Forewarned is forearmed. My so-called “specialist” doctor did a lousy job of prepping me for this procedure. Here’s what I wish I had known:

  1. Have acetaminophen (aka Tylenol) on hand. I’d suggest having a bottle of extra-strength and a bottle of TylenolPM (unless you take something else for sleeping). Take a couple extra-strength with food before the procedure, and plan on taking them for at least a day or two. If you routinely take aspirin, NSAIDs or Ibuprofen-based pain relievers, you should stop several days beforehand, if possible. (They thin the blood, which can lead to other post-procedure complications.)
  2. Unlike most surgical procedures, you should eat beforehand. Eat something light and high in protein, and not sugary, but do eat. Trust me.
  3. Wear a good-fitting sports bra, preferably one that fastens in the front. Make sure there’s enough room for a small icepack and possibly a compression wrap. Plan to wear it for at least 24 hours…longer if you had a lot of bleeding.
  4. Wear comfortable, loose, stretchy clothes. I don’t wear yoga pants except to yoga, but I’m glad I did that day.
  5. When they say “avoid strenuous activity” they really, really mean it. No lifting anything heavier than a fork; no vacuuming or cleaning…really, DO NOTHING. And if they don’t tell you how long to avoid activity, assume they intend it for at least 24 and 48 hours if you can manage to lay low that long. Plan on keeping an ice pack on the area for several hours. (So have a couple extra ice packs on hand, too.)

Had I known those five simple things, it’s likely I would have avoided the egg-size hematoma that is slowly (glaciers melt faster) resorbing, and that necessitated a two-week respite from my running schedule. And may cause distorted tissue on future mammograms.

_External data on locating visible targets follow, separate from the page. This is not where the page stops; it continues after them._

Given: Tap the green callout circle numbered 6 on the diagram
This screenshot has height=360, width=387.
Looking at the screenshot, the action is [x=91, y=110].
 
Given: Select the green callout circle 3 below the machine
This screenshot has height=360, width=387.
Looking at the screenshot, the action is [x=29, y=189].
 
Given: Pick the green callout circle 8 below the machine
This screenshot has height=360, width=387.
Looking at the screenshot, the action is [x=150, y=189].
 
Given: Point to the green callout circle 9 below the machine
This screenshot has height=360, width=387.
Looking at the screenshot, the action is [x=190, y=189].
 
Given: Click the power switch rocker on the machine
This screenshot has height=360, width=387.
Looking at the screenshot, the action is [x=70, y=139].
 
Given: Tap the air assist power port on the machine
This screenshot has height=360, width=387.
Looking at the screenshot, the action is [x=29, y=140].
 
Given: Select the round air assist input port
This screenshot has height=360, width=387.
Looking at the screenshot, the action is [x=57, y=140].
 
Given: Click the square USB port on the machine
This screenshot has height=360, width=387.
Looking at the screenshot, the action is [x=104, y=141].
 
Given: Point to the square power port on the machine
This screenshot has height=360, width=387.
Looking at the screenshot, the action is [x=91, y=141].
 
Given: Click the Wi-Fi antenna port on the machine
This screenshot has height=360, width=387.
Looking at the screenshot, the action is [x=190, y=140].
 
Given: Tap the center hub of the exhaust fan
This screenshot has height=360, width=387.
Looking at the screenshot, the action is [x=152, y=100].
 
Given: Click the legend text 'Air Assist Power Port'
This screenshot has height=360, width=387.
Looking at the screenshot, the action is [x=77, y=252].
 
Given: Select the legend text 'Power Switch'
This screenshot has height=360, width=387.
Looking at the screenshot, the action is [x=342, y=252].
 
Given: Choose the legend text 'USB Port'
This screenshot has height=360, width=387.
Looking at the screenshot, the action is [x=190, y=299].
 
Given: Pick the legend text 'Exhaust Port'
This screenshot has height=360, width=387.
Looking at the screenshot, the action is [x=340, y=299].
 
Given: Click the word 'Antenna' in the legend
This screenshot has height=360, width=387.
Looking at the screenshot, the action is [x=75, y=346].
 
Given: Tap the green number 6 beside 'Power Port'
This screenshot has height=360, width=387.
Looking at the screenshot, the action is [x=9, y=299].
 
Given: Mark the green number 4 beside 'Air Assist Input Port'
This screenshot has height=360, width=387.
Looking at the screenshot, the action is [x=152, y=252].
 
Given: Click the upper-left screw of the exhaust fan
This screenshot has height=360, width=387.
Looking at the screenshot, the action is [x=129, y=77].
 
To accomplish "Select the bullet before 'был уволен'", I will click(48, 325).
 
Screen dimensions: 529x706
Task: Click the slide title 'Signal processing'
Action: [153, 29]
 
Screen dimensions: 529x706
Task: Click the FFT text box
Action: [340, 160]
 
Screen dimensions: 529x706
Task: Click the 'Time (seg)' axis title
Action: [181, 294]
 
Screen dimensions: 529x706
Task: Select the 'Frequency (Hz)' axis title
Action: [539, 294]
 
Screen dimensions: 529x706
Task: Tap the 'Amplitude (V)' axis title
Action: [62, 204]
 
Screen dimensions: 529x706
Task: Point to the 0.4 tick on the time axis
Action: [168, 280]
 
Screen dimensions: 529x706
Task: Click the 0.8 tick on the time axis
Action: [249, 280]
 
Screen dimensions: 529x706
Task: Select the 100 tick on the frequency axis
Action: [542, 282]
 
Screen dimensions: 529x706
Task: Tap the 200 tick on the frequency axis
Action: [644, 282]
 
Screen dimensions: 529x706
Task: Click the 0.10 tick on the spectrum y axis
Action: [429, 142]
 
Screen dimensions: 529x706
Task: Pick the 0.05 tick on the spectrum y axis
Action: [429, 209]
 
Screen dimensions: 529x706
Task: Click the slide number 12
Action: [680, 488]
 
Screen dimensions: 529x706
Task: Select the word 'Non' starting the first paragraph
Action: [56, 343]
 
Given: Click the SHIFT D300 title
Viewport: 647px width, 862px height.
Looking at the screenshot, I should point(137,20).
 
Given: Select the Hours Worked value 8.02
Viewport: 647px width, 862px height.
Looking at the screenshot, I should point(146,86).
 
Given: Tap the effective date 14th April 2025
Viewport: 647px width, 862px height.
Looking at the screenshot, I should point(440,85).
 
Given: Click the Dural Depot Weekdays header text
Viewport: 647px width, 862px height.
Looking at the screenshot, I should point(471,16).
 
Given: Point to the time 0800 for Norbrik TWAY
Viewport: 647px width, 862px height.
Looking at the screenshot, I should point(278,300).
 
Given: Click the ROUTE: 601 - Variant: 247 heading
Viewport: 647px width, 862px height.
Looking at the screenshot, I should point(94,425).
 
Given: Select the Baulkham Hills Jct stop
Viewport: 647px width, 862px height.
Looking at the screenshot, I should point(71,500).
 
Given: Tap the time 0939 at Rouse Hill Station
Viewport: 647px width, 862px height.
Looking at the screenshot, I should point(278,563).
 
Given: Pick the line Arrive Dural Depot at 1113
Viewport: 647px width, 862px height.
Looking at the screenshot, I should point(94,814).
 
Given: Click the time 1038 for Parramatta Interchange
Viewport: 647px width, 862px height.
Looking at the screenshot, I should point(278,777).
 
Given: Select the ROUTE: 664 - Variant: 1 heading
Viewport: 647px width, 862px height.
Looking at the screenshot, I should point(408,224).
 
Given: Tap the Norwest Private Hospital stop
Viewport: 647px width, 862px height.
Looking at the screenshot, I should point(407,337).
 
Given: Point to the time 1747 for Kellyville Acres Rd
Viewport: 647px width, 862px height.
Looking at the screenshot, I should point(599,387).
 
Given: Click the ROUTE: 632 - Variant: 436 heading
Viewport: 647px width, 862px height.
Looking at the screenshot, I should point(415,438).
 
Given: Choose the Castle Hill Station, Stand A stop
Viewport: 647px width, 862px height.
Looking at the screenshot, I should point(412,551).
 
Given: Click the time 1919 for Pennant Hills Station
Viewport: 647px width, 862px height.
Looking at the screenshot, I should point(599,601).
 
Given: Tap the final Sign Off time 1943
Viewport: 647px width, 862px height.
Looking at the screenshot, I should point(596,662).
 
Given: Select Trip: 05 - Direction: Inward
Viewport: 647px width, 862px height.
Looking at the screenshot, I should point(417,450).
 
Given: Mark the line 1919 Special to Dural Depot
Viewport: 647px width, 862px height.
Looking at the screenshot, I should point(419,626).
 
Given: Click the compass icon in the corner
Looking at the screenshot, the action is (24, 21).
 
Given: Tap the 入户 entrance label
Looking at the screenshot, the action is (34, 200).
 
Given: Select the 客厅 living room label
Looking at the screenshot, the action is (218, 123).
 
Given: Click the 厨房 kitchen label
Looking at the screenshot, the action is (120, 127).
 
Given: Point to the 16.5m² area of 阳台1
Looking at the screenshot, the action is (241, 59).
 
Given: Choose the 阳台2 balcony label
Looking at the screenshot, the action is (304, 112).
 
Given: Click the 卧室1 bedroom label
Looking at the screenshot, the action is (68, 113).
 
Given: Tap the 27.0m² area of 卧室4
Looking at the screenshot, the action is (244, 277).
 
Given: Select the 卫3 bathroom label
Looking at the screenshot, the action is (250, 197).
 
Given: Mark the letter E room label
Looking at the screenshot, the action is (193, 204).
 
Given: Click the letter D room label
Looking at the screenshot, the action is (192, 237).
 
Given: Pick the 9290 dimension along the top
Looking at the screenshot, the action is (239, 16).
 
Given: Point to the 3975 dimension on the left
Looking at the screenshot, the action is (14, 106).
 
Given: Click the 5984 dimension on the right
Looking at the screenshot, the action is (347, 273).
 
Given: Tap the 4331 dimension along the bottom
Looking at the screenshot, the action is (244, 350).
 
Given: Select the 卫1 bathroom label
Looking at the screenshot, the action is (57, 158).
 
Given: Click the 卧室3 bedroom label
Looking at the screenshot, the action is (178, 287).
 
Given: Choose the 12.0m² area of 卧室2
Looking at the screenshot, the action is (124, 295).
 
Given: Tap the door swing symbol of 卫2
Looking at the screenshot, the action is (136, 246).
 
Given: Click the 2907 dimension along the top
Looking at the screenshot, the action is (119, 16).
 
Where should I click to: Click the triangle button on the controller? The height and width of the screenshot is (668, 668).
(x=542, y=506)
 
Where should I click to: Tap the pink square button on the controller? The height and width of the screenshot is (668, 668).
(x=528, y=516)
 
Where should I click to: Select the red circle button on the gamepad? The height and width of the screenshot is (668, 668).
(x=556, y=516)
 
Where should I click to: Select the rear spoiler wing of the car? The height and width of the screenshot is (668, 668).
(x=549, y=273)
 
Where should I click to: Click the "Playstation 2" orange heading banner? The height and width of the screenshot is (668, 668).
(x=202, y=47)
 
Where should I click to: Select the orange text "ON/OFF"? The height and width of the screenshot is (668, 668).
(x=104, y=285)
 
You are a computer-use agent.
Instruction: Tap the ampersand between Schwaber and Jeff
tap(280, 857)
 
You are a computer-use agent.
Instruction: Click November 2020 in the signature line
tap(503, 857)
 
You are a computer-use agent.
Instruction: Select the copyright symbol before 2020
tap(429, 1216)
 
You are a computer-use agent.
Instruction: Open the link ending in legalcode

Yes, this bruise is merely an EXTREMELY minor inconvenience compared to having breast cancer. But had I known those tips:

  • I would have felt far more in control of things while I was waiting for THE call with the diagnosis.
  • I would have taken it easy for two full days, kept the compression and ice packs on the incision. In ignorance, I kept the icepack on for an hour or two and then dove into light activity, and assumed the rising lump was an unavoidable part of the process.
  • I might have had a much faster and less painful recovery time. As it is, I have a deep, hard bruise that will do a slow fade, and MAY be gone by the holidays…or maybe not.

fight like a girlSo if you have been putting off a mammogram, please don’t let my experience scare you. And for heaven’s sake, do not procrastinate. Please. No matter how it turns out, early detection is the best weapon we have right now.

To those who are fighting against breast cancer, I say with all my heart, “you go, girl.” To those whose family members lost their battle, I pray for peace and comfort for you and yours. It may be little comfort, but I do think we will conquer this disease in our lifetime.